**Exercise objective:** Pictures should be omitted; restate word for word the lines from the one holding "1389x868 pixels." through the last line of the entries below.

Collected data
______________________________
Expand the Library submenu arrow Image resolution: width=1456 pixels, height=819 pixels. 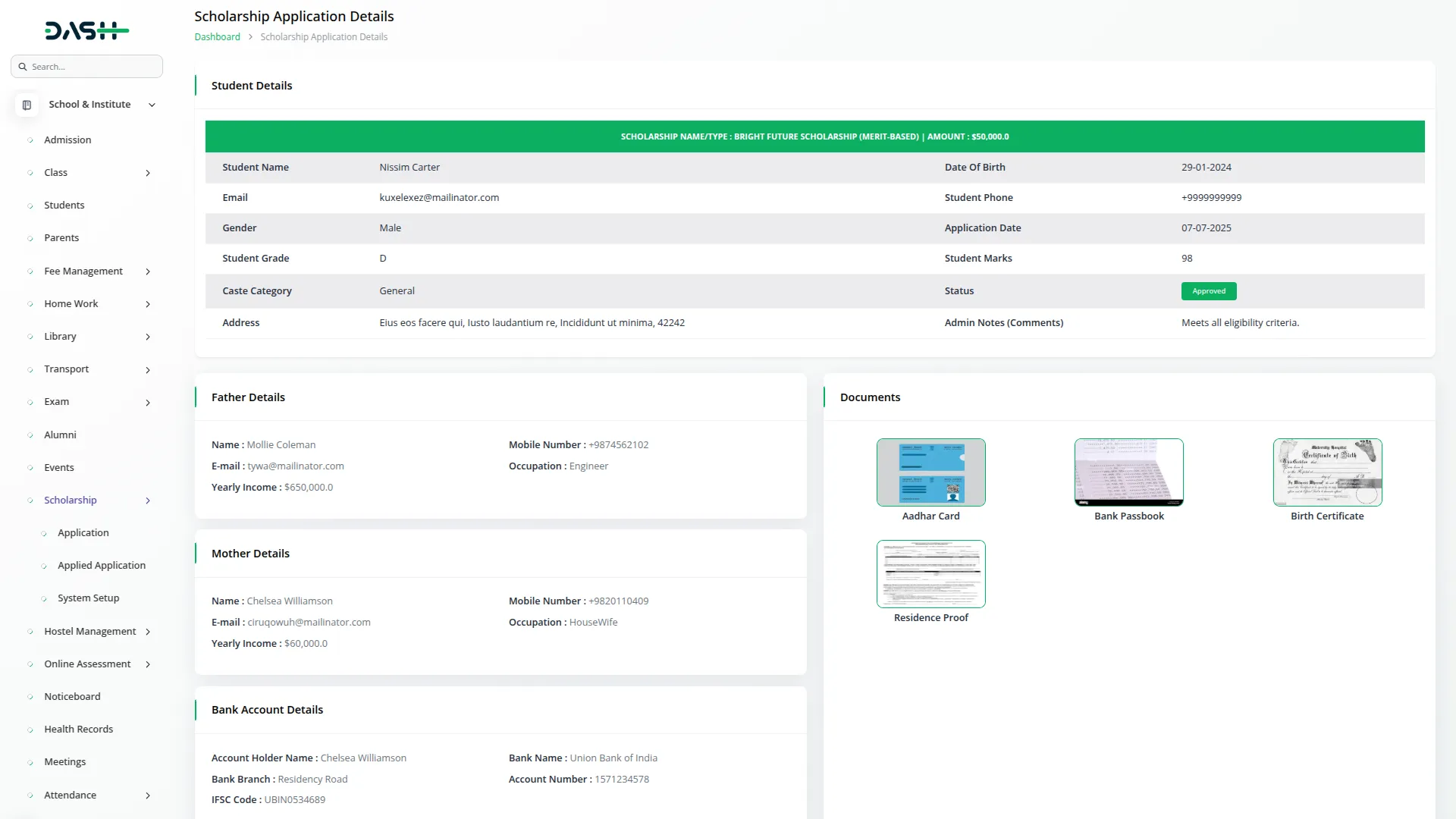[148, 337]
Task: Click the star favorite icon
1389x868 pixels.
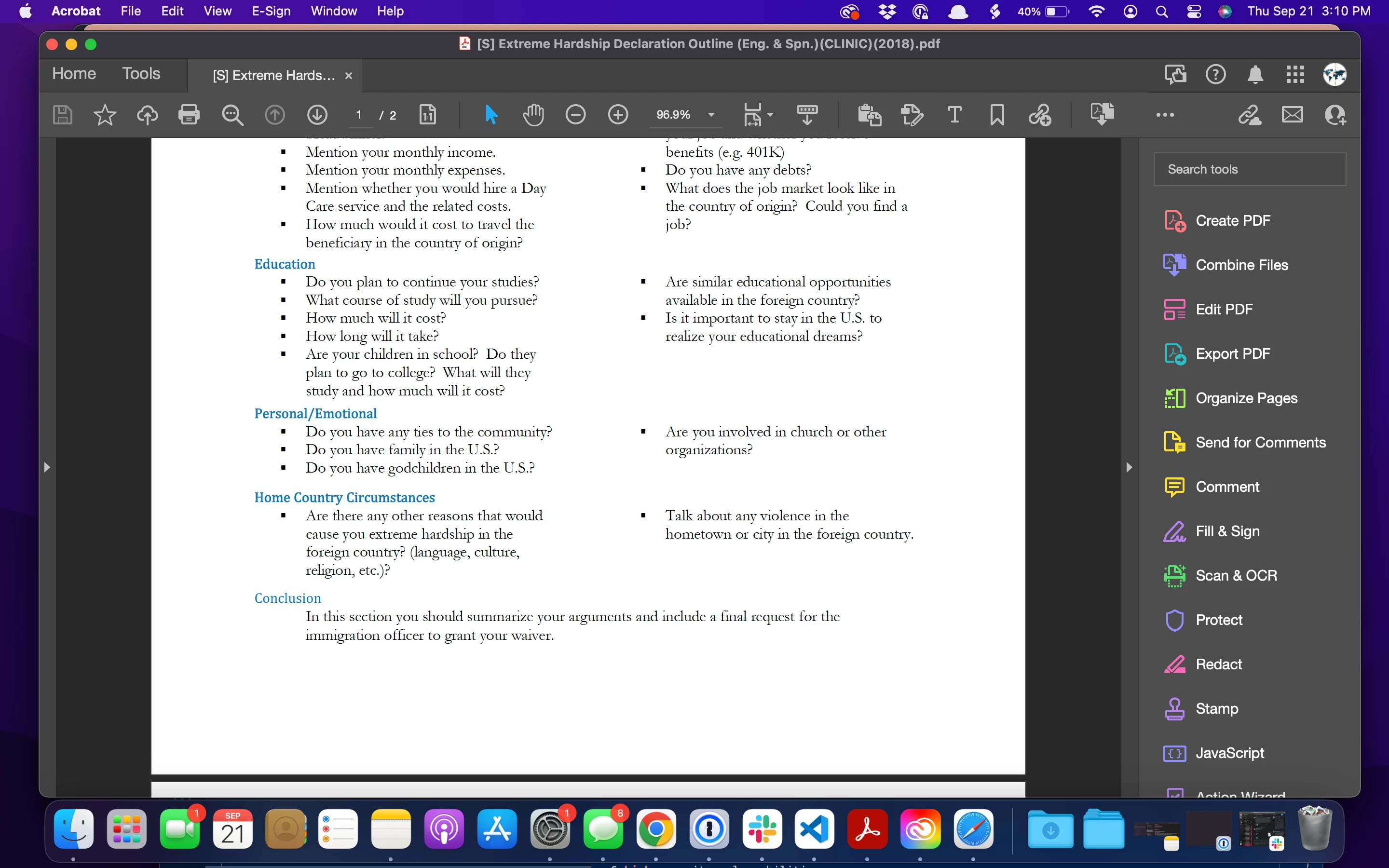Action: 105,115
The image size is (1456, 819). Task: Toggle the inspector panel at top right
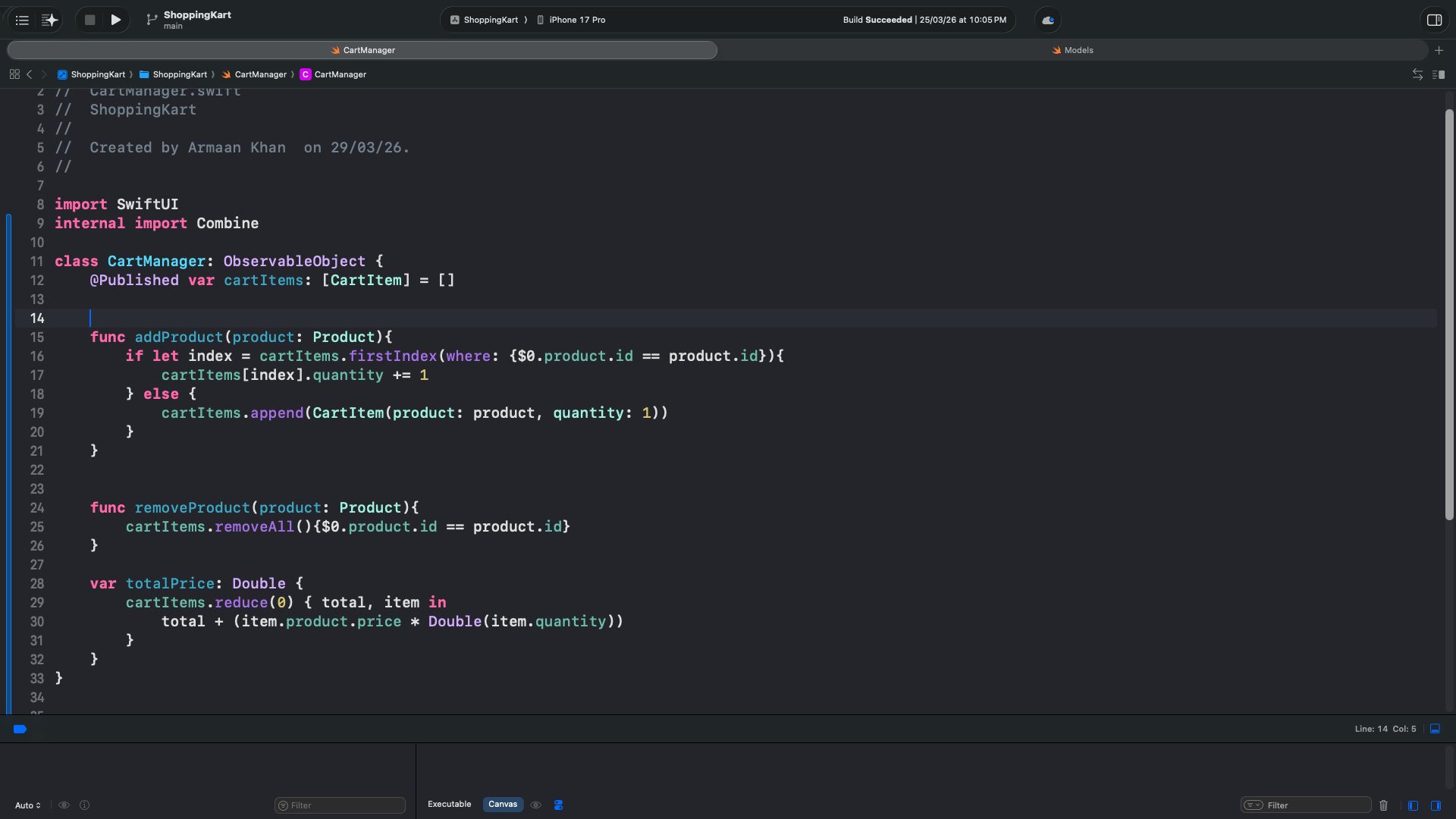pyautogui.click(x=1434, y=20)
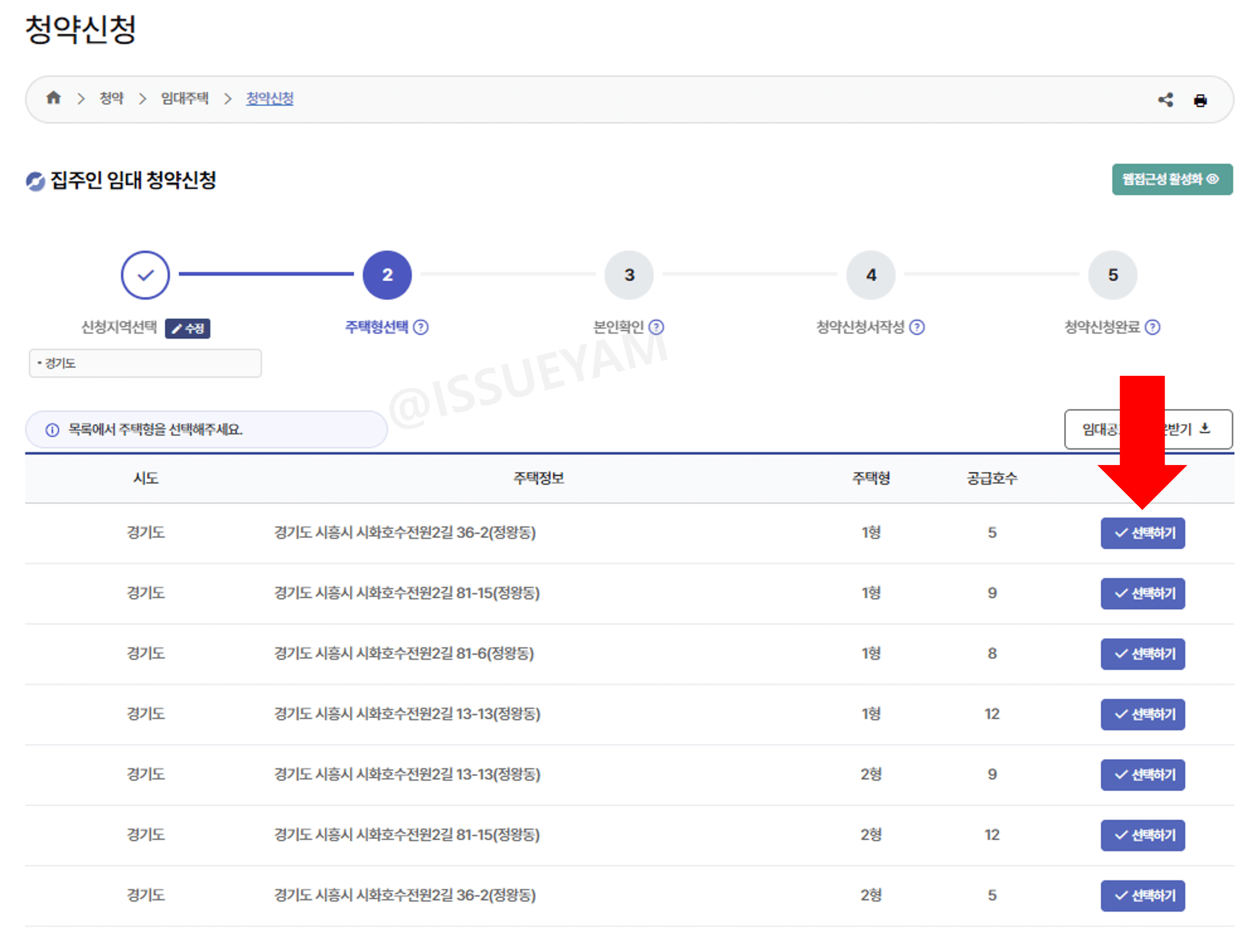The width and height of the screenshot is (1242, 952).
Task: Click the info icon in the 목록에서 주택형을 선택해주세요 notice
Action: (52, 430)
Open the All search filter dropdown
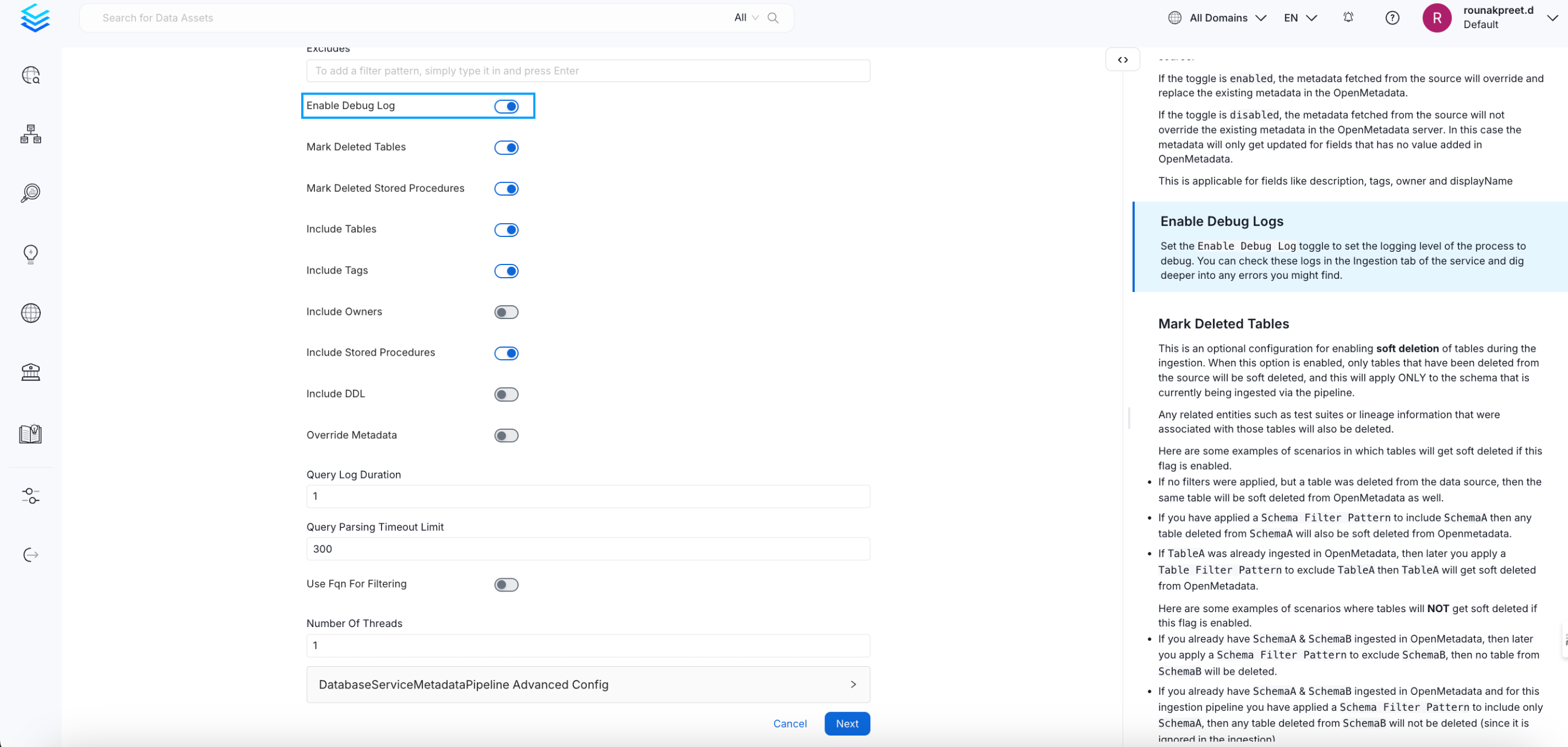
______________________________
**Answer to the problem:**
1389x868 pixels.
Action: 105,115
The image size is (1456, 819). Task: Toggle the inspector panel at top right
pyautogui.click(x=1434, y=20)
The width and height of the screenshot is (1242, 952).
Task: Click the info icon in the 목록에서 주택형을 선택해주세요 notice
Action: (52, 430)
Open the All search filter dropdown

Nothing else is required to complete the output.